Die jüngsten Entwicklungen in Wirtschaftsräumen wie der USA, der EU, Japan oder China blieben auch nicht ohne Auswirkungen auf Schwellenländer wie Argentinien, Indonesien oder Ägypten.

So wurde Ägypten beispielsweise durch die Zinspolitik der US-Notenbank besonders hart getroffen, während sich gleichzeitig die Preise für Getreide durch den Ukrainekrieg dramatisch verteuerten. Die Folge war eine drastische Abwertung des ägyptischen Pfunds und ein empfindlicher Schwund der Dollarreserven.
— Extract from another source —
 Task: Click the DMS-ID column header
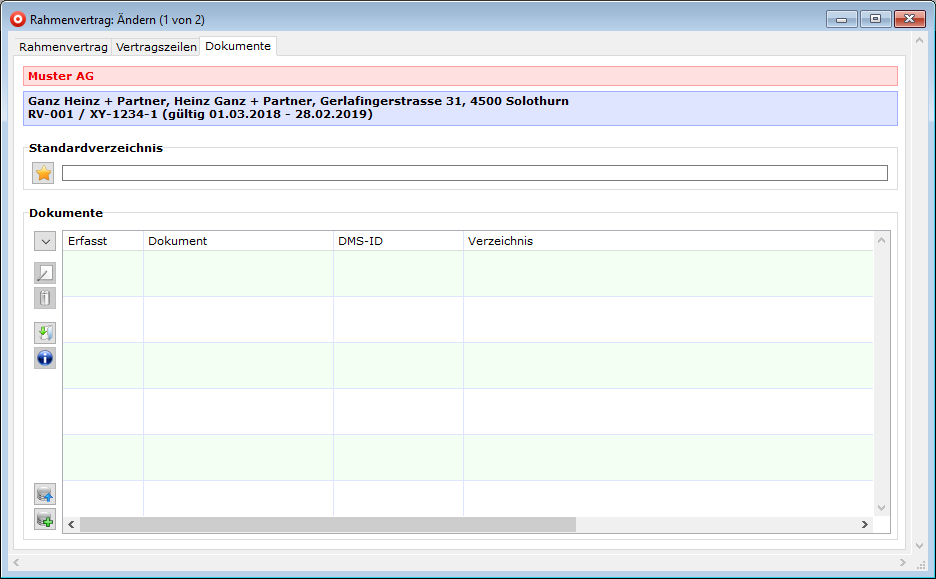pos(398,241)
Solche Schritte können schließlich zu einem Abfluss von Kapital aus Schwellenländern führen, wo die Risiken höher sind und die Renditen möglicherweise geringer ausfallen. Dies wiederum kann die Inflation in den Schwellenländern weiter anheizen, da importierte Güter teurer werden und die Zentralbanken dieser Staaten gezwungen werden, ihre eigenen Zinssätze anzuheben, um die Inflation zu kontrollieren und den Kapitalabfluss zu begrenzen.
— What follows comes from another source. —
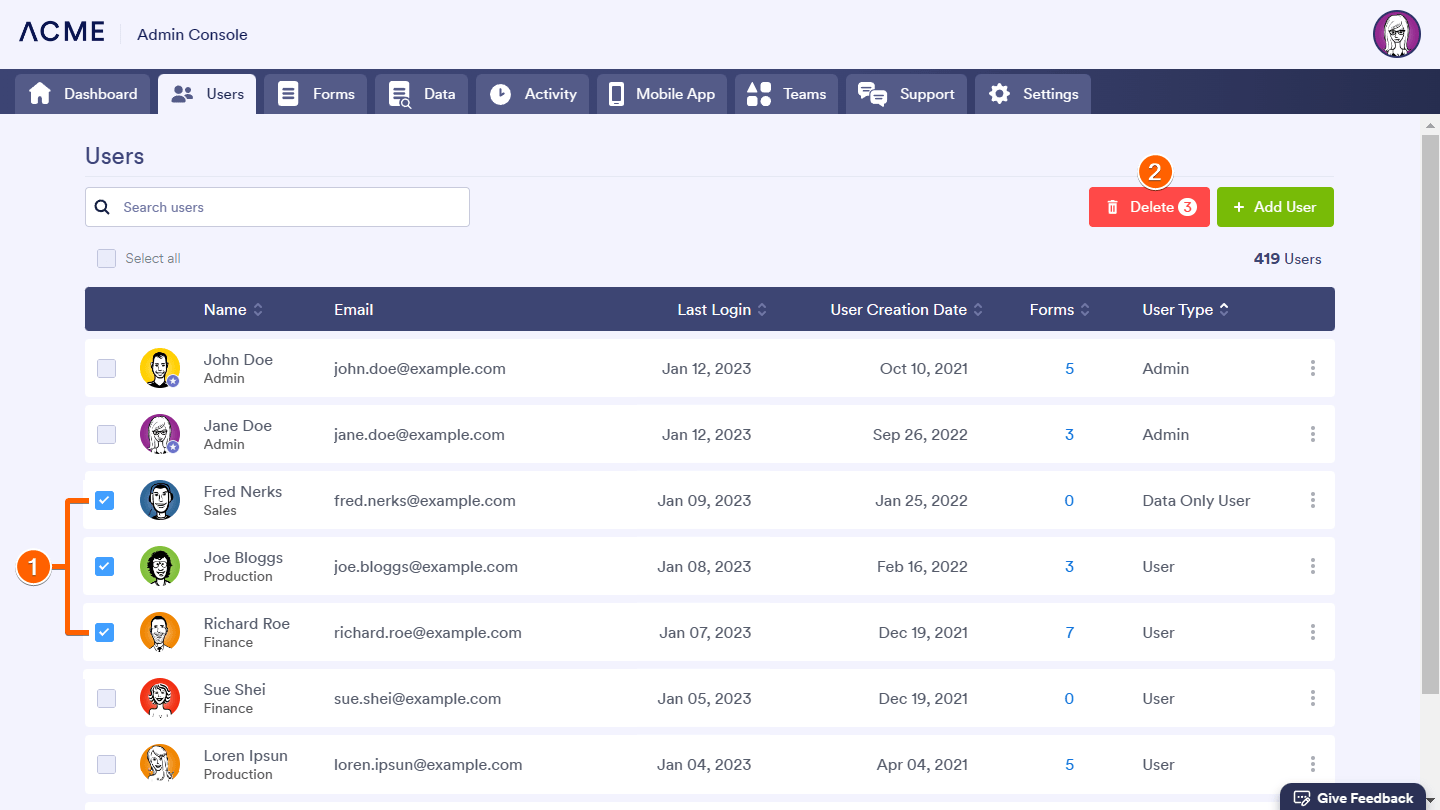1440x810 pixels.
Task: Open the profile avatar menu at top right
Action: [1396, 35]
Die lockere Geldpolitik Chinas hingegen – als einer der größten Rohstoffimporteure der Welt – könnte die Nachfrage nach Rohstoffen aus Schwellenländern stützen und damit dort die Preise stabilisieren. Allerdings hängt dies stark von der wirtschaftlichen Entwicklung in China ab. Ein anhaltender wirtschaftlicher Abschwung könnte die Nachfrage nach Rohstoffen senken und die Exporterlöse der Schwellenländer weiter unter Druck setzen.

Schwellenländer sind daher gut beraten, ihre Handelsbeziehungen so gut wie möglich zu diversifizieren, um weniger abhängig von den großen Volkswirtschaften zu sein. Indien hat beispielsweise in den letzten Jahren versucht, seine Handelsbeziehungen zu anderen asiatischen Ländern, zu Russland und Afrika zu stärken, um sich gegen externe Schocks abzusichern.

Problematisch ist in diesem Kontext aktuell, dass solche durchaus pragmatischen Schritte vom Westen in einer Welt sich verschärfender Konflikte als ein politisches Pro- oder Kontra-Statement gedeutet werden. Vergessen wird bei uns dabei allerdings, dass wirtschaftliche Krisen in den Schwellenländern – auch aufgrund der weltweiten Zinspolitik – wieder weitere globale Konfliktherde schaffen können.